Tuesday, February 28, 2012

Preserving my buddies!

How cool it would be if we have an easy technique for preserving our friendship! No fights and breakups for silly reasons. No betrayals, nothing would go wrong then. But, unfortunately we don't have any such easy technique.  The technique is too hard for most people.
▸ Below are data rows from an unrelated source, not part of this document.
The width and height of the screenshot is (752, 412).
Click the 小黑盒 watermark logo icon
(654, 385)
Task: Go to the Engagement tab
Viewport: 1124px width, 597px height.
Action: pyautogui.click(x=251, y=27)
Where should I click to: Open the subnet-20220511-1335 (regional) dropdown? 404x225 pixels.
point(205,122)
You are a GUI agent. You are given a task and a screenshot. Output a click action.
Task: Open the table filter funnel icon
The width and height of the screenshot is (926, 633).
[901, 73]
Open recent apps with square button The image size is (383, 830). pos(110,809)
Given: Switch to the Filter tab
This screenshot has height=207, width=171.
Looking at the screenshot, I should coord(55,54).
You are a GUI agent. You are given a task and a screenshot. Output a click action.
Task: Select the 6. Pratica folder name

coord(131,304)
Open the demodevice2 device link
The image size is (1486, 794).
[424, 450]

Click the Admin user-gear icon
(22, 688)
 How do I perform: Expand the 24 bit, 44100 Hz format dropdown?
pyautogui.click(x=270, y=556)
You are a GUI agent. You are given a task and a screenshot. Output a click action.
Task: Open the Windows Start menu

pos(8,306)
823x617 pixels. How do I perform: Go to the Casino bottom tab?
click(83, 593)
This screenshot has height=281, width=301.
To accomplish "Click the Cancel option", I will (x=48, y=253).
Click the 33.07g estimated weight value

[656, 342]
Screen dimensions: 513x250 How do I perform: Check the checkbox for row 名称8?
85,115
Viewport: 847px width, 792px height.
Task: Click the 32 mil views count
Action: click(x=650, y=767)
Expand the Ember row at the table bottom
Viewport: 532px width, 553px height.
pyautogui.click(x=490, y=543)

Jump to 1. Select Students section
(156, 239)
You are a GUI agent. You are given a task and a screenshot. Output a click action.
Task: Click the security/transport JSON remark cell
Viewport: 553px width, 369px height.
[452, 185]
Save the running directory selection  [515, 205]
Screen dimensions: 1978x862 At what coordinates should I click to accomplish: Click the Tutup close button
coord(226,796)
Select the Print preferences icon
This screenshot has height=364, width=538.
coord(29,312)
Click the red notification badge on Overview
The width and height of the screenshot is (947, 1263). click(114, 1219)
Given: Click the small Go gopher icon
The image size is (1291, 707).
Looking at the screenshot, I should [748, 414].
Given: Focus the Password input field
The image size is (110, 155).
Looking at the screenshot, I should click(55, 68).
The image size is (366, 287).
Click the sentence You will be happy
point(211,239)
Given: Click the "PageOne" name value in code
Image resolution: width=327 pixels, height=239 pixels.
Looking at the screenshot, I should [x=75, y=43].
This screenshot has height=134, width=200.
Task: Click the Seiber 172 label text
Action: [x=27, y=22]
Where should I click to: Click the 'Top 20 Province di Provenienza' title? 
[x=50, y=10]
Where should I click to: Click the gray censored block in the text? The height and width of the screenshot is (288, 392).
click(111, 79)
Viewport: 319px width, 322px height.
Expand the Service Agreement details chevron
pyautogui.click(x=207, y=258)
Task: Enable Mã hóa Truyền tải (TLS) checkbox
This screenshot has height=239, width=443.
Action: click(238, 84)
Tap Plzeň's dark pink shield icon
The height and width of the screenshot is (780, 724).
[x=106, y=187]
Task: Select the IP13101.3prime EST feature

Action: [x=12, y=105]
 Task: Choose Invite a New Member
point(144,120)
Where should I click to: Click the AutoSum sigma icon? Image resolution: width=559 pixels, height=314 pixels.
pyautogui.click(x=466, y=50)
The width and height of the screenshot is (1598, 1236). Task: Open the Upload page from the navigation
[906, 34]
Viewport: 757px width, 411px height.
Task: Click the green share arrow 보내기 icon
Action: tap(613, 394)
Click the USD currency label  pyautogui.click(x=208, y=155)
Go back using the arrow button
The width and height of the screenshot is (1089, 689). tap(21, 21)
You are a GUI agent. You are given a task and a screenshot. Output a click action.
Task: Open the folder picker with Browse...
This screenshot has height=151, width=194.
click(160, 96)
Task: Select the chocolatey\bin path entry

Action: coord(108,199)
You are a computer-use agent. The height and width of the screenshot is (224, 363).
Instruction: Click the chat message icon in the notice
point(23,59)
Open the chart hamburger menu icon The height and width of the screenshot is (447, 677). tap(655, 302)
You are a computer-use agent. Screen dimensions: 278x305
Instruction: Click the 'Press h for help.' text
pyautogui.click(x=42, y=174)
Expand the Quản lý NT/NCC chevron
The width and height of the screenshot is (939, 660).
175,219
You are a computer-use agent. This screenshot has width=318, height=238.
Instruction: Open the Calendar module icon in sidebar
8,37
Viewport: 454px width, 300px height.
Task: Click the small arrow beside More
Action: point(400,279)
To preserve your friendship,
  1. Guide your friend to a right path when HE/SHE goes wrong.
  2. Stay with them even when HE/SHE has tough times.
  3. Never feel jealous on your friend's victory! ( this is a much important thing to follow, but, most times, the evil part of us tend to be jealous , but, we won't show this jealousy feel  out )
  4. Money - this sometimes could create a problem - so, have to be careful!
"Love your friends as you love love yourself!" :P    This would probably preserve your friendship to the maximum. 
But, I need not follow any of the above mentioned techniques to preserve my friendship with my friends :)
I'm much lucky that my friends would never leave me alone, even if I torture and kill them :P
I mean, my friends are "MICROBES". :P
 I could sense , how you feel now, anyways, try to tolerate with me.Okay, let me come to the point, how I will preserve my friends?  (microbes)  We experimented  two techniques today in our Microbio lab! ( but we learnt 3 in theory, as there was no time, we did only 2, the rest we will do in our next lab )

The techniques were :

  • Stab culture technique
  •    
    Stab culture
  • glycerol stock in liquid Nitrogen
  • lyophilization ( freeze drying) 
Stab culture : 
  • LB (Luria-Bertani) Agar was prepared and sterilized (autoclaved)
  • The solidified agar was melt before use in microwave oven.
  • The medium was poured into test tubes (about 1/4th) and it was allowed to solidify.
  • A loop full of culture to be preserved was taken and it was poked into the solidified agar tubes. 
  • Then, the tubes were incubated overnight. 
  • After the incubation, the tubes can be refrigerated for future usage.   
Eppendorf
Glycerol Stock in liquid nitrogen : 
  • Sterilized (autoclaved) eppendorfs were taken.
  • To each of the eppendorf, 600 microliters of glycerol and 400 microliters of culture was added and mixed well.
  • The eppendorfs were left in dry ice bath until they got frozen and then stored in deep freezers or under liquid nitrogen for further use.
Lyophilisation - I will explain this in next post after my next microbio lab. 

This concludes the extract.